In the way you live …
Paul widens the focus to Timothy’s whole manner of life. The idea isn’t a polished image or slick “personal brand” but a lived consistency. A minister’s schedule, habits, and daily choices can sometimes preach as loudly as their sermons. When Paul told the Corinthians, “And you should imitate me, just as I imitate Christ,” 1 Corinthians 11:1, he was claiming no perfection, only congruence. Ministers cannot expect holiness from others while excusing compromise in themselves. Timothy’s life was to be an open book, showing believers that the gospel is credible because it can actually be lived.

In your love …
Love is the most searching test, because it often costs the most. Timothy’s example was not to be measured by how warmly he spoke about love, but by how deeply he practiced it with people, and especially with people who were hard to love. That included the false teachers troubling Ephesus, the quarrelsome believers he had to correct, and even Paul himself, whose guidance could be exacting and challenging. For a minister, the example of love is found in showing care to all believers, enduring opposition without retaliation, and serving others sacrificially, following the model of Christ.

In your faith …
Timothy’s faith would be an example to the believers. It is the trust and reliance on God that they could observe in his life. This faith is part of what shapes how he carries out his ministry and interacts with others, showing that reliance on God is a defining mark of a follower of Christ.

In your purity …
Paul ends with purity, because corruption can collapse everything else. Purity is both internal and external: refusing secret sins of the heart and avoiding public scandals of behavior. Timothy ministered in Ephesus, a city saturated with immorality, where compromise could be easily excused. Paul’s warning was clear — if you lose purity, you lose credibility. Purity means no hidden indulgence, no dishonest gain, no blurred lines. It is an example that says: this life is lived before the eyes of God, not just before the eyes of men.

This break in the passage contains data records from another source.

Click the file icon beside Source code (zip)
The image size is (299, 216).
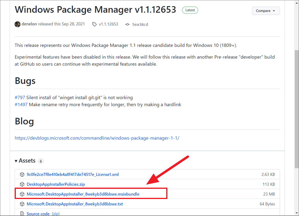click(x=22, y=213)
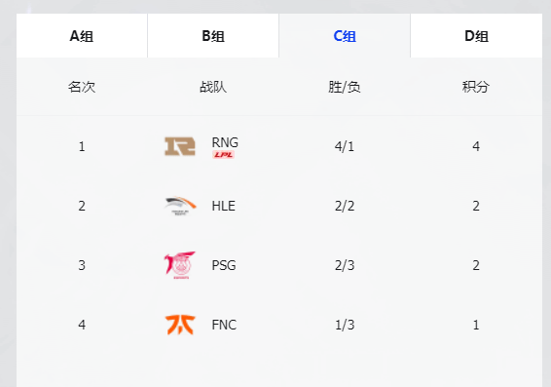The height and width of the screenshot is (387, 551).
Task: Switch to the B组 tab
Action: [213, 36]
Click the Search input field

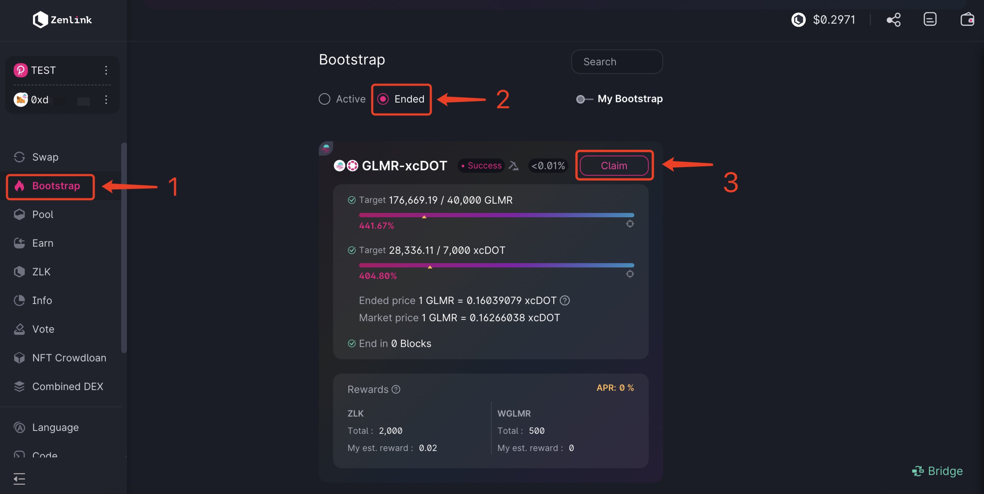tap(617, 62)
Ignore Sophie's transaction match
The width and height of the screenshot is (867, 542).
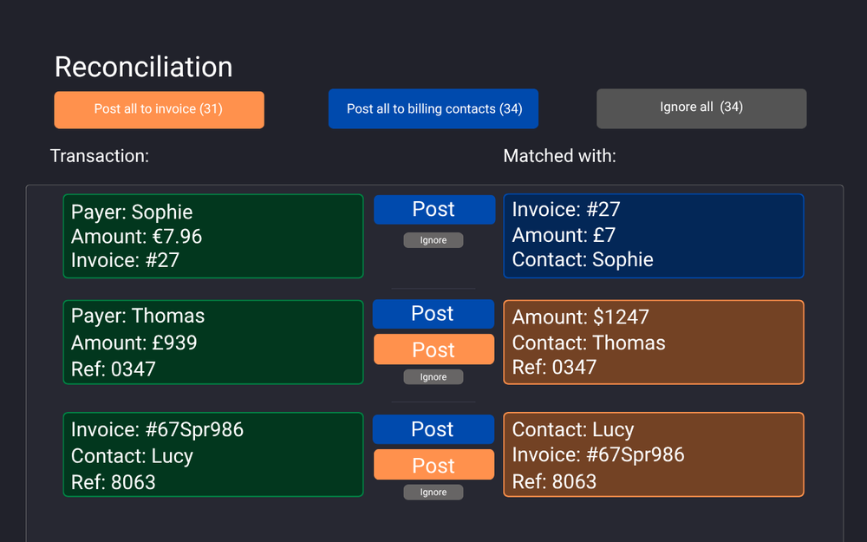click(x=434, y=239)
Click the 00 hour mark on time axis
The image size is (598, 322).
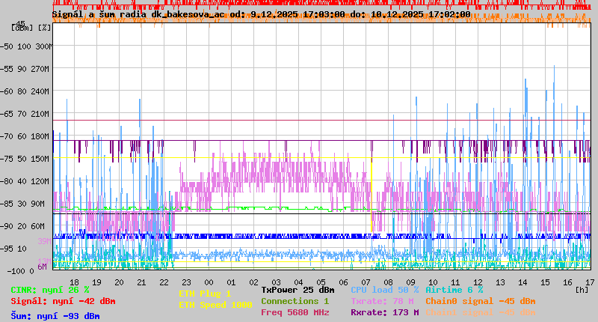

Influence, then, isn’t about a platform, but about a person’s example. It isn’t about the size of the crowd but the quality of a life. The real measure of a minister’s effectiveness isn’t found in a follower count or a brand’s reach. It’s found in the consistent witness of their own lived reality. When a minister embodies these five qualities, they become a living, breathing testimony to the very message they proclaim — a testimony that speaks louder and resonates deeper than any carefully crafted image. This is the example the world is truly watching for, not a brand to follow, but a life to consider.